マンション中庭の造園

石組みと植栽
 石組みには砂、コケが似合う。いずれも、地面を低く被覆して、石組みを際立たせるからである。中庭は日照に不足し、土壌が貧困であったためか、コケが生育していた。また、柱を雨が伝って落ちるところは、侵食されて裸地となっている。しかし、裸地やコケの間にはハルジョオンが侵入し、疎らな模様でコケを駆逐していこうとしていた。石組みが地面から突然突き出しては唐突であるが、幸いにも根占となるシダが生育してきた。
奥よりの全景
 中庭は縦に長く、横幅が狭い長方形であり、片側が通路となっている。石組みをを通路沿いに眺めるなら、いくつかの石組みごとに構成される場面の眺めが連続して変化する。
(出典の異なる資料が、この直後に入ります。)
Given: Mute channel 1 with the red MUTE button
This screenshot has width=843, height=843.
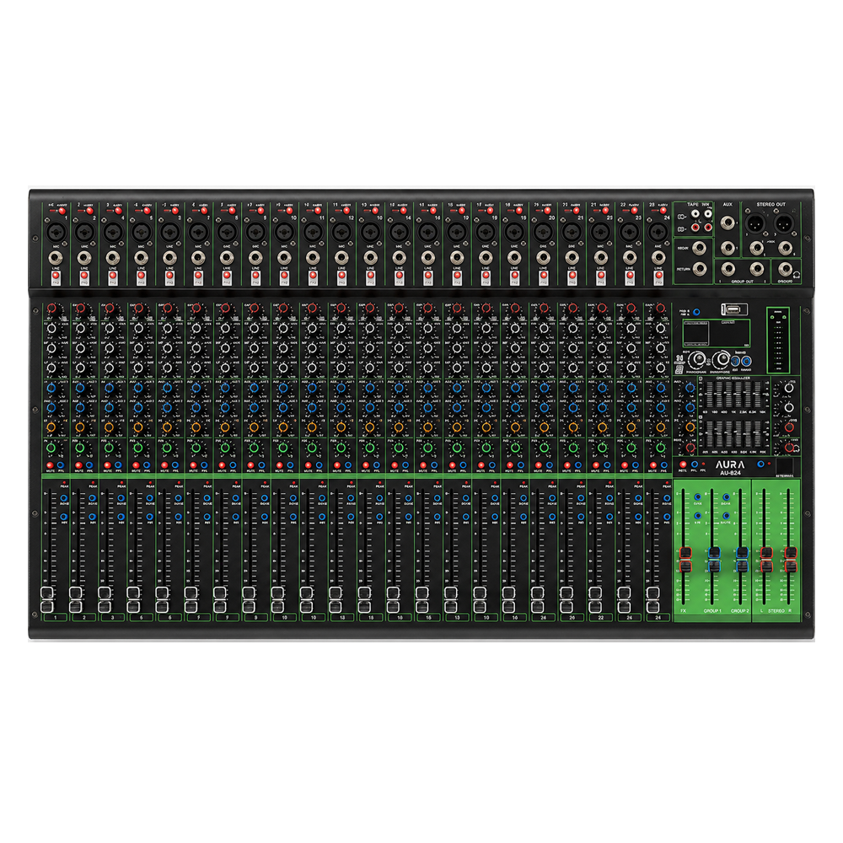Looking at the screenshot, I should coord(50,465).
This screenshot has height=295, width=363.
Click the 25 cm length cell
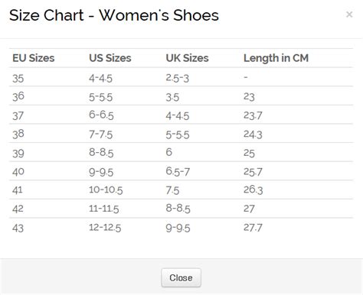pos(249,153)
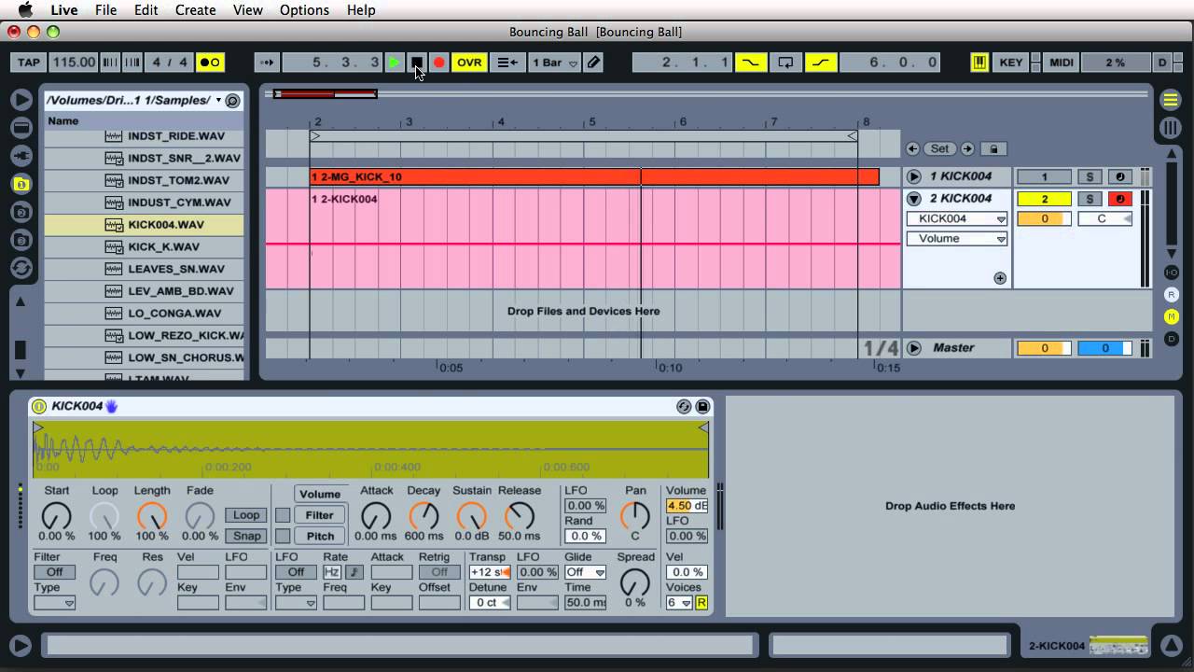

一方、奥から、あるいは入口から縦に眺めると全景が見通せる。これを総合化すれば、場面によって構成された全景が形成される。そこで、各場面を特徴づけ、全体が連続する構成を考え、特徴づけとしての植栽を設定した。
手前、ジャノヒゲとヤブランの植栽
 入口の裸地には、全景を見通す場所で、明るい部分であるので、緑濃いジャノヒゲを地被として石の根占をヤブランとした。
ユキノシタの植栽
 次の場面は、コケの開いた裸地にハルジョオンが侵入しているところであるが、ハルジョオンを掘り取り、そこにユキノシタを散在させた。コケの間からユキノシタが群生している景色である。
ヤマアジサイの植栽
 中央の部分は大きな石組みがなされているが、上の支柱からの雨滴で裸地となっている場所である。大きなヤマアジサイを配して、深山の渓谷の趣となる。
ギボウシの植栽
 石組みとヤマアジサイを正面にして、上の支柱からの雨滴で裸地となっている場所には、砂利を敷き、手前にギボウシを植えて、水辺の趣とした。
オシダの植栽
 中庭の奥は暗くなり、石組みはコケとシダの中にある。暗さの点では深山の趣があり、これを強調してオシダを植栽した。全景は奥から出て行く場合に、暗い場所から明るい場所へ、山から里への全景を見出すことが出来る。
 さらに、中庭全体を林間の空間するために、コウヤマキの下層の木として広葉樹の低木を植栽し、木漏れ日の空間を演出していく必要がある。